Рэйчел потянуло к двум разбитым колоколам; упав с башни, они лежали на расколотом каменном полу южной часовни. Место было огорожено, и колокола оставлены как мемориал или, может быть, извинение англичан. Грандиозное, наверное, было зрелище: бесшумный полет махин с высоты в триста футов и оглушительный грохот раскалывающегося колокольного тела. Колокола лежали бок о бок. Поверженные, они все равно остались вместе.
Люберт неверно истолковал ее слезы.
– Ну вот, растрогалась. Понимаю. Это нечто необыкновенное. – Он положил ладонь ей на локоть и потянул к выходу: – Еще так много надо посмотреть. Улицы, на которых я играл мальчишкой, моя старая школа, самый большой в мире магазин марципанов.
Экскурсия продолжилась, и чем больше он делился с ней воспоминаниями, тем острее всплывали в памяти ее собственные. Когда она выходила замуж за Льюиса, священник сказал, что две истории стали теперь одной. Неужели их история закончилась? Несмотря на все то, что произошло, происходит и, возможно, еще произойдет, ей не хотелось, чтобы она кончалась.

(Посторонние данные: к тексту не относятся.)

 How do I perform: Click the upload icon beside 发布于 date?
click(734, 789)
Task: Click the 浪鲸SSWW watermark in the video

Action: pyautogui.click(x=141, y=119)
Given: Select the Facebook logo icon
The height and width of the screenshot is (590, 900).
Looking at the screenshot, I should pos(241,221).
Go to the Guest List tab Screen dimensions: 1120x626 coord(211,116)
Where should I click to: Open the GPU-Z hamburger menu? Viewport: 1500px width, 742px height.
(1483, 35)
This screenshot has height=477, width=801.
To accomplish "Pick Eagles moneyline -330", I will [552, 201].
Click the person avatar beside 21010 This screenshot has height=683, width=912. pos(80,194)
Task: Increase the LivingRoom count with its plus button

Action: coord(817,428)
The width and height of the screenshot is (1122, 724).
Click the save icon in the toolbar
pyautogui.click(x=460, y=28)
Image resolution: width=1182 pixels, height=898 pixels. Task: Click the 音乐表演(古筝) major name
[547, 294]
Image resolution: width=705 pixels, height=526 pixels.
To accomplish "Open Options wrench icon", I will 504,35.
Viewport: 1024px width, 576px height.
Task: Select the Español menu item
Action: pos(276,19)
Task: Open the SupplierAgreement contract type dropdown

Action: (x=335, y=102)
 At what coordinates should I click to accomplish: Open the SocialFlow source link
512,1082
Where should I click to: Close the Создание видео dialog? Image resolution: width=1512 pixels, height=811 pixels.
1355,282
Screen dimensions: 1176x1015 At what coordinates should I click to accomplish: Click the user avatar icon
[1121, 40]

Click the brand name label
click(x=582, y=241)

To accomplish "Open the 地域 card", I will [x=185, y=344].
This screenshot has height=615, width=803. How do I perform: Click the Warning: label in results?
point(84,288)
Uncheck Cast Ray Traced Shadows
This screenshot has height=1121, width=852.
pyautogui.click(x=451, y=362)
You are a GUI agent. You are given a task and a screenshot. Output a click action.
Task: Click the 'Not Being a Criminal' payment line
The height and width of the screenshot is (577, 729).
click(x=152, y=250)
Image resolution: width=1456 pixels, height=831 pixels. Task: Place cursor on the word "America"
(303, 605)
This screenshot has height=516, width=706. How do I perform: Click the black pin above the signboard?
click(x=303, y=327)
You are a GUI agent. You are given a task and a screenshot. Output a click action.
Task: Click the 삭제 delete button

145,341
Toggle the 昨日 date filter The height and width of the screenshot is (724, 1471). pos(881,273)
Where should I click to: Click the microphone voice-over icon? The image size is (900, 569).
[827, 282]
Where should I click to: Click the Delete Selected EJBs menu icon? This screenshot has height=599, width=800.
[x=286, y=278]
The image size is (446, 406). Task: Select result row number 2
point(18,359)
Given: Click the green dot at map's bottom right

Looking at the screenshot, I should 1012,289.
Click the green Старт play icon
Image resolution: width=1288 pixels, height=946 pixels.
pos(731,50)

В гостинице “Альтер Шпайхер” Люберт записал их как “господина и госпожу Вайсс”
[77] – в надежде на скорое получение сертификата. Номер был скромный и обставлен по-домашнему. Над кроватью висело сентиментальное изображение баварского сельского пейзажа.
– Картина плохая, – сказал Люберт, – но для этой комнаты подходит.
Рэйчел сняла шляпку и, положив свою маскировку на стол у окна, встряхнула волосами. Мягкое красноватое солнце опускалось к горизонту. Люберт встал рядом и, пока она изучала вид за окном, неотрывно смотрел на нее. Потом поднял руку и бережно провел пальцами по линии скулы.